In the end, those money worries may tip the balance against dramatic action for many Catalans.
Despite its distinct traditions and language, the idea of breaking away from Spain had little mainstream traction until the economic crisis — and the corruption it uncovered — hurt Catalans’ finances and undermined their confidence in the Spanish state.
Support for independence peaked at 49 percent in 2013, as the Spanish economy was contracting for a third straight year and unemployment reached a record 26 percent.
However, Spain is on the mend now. Joblessness is down to 17 percent, and the economy is growing at a pace of more than 3 percent. After a decade of turmoil, Catalan moderates are nervous about putting the recovery at risk. Just 35 percent say Catalonia should be independent, according to the Catalan government’s polling agency. That is the lowest in five years.
Investors are largely discounting the risk of a split. The spread between Spanish 10-year government debt and German bonds is close to its narrowest in seven years, though the yield on the Catalan government’s thinly traded 2020 bonds has jumped by about 50 basis points since the start of last month.
Puigdemont said in an interview last month that anyone who thinks an uptick in the economy will dampen the separatist movement is making a mistake, and warned investors that the movement may roil Spanish debt markets this fall. Others argue that Spain’s attempts at intimidation, including a smear campaign against Catalan leaders, will ultimately backfire.
“If they were winning the political battle they wouldn’t need such tactics,” said Manel Escobet, 63, a member of the national secretariat at the Catalan National Assembly, a separatist campaign group. “The dirty war being conducted by the Spanish state is just helping us to broaden the support for us.”

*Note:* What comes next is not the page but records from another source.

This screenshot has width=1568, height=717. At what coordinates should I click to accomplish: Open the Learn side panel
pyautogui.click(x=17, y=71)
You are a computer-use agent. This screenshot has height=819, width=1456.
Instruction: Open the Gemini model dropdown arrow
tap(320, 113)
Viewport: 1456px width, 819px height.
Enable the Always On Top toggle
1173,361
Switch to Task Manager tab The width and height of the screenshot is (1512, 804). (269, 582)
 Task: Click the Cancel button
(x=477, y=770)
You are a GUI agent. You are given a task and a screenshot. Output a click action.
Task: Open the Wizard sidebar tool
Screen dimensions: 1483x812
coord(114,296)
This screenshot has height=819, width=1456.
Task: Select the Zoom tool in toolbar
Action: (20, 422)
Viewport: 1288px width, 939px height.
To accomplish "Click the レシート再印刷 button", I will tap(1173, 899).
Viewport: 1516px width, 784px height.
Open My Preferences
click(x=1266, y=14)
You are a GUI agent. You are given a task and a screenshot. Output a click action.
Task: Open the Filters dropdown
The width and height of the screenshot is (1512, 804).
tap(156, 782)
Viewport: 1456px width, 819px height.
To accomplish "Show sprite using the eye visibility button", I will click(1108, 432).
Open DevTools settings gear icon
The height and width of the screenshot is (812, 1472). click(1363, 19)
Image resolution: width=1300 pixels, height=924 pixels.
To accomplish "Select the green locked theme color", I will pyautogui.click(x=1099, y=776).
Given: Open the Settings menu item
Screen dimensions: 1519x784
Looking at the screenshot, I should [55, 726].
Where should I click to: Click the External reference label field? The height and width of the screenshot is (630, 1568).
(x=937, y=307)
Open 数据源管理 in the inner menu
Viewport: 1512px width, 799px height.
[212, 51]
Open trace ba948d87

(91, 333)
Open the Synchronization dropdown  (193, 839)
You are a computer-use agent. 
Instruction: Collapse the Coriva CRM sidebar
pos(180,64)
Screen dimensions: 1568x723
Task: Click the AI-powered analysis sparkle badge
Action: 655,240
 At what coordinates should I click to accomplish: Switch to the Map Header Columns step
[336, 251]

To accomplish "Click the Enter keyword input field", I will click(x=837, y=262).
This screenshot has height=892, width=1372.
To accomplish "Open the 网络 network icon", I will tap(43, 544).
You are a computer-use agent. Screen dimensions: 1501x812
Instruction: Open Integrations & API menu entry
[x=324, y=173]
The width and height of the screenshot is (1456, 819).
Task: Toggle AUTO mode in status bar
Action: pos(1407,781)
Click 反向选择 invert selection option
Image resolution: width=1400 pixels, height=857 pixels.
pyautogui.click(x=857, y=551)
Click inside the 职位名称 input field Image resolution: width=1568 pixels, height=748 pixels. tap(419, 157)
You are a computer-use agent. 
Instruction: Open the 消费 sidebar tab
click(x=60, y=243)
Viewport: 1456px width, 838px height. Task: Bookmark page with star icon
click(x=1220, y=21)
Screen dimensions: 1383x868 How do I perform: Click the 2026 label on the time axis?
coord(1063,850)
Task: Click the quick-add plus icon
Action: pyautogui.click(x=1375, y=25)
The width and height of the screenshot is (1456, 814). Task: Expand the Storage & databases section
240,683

However, even some of those who would be willing to strike accept that their chances of achieving their goals remain remote. Pere Gendrau, 36, runs a pub in Berga, just over an hour north of Barcelona, and in the late 1990s he was active with the fringe groups that went on to form the anarchist Candidacy of Popular Unity (CUP) platform, which Puigdemont’s mainstream alliance relies on for a majority in the regional assembly.
Gendrau says that he and his employees would find a way to support a general strike, an idea raised by Catalan Vice President Oriol Junqueras as far back as 2013. However, like Boix, he can see the problem for those managing larger operations.
“It could be the way to move forward, but we probably won’t reach that point,” he said. “I’m not so sure what the bigger companies’ reaction would be.”
Boix’s company produces about 2 million wooden pallets a year for Catalan exporters and employs 130 people in the Bergueda region, where separatist parties got almost 80 percent of votes in 2015’s regional election.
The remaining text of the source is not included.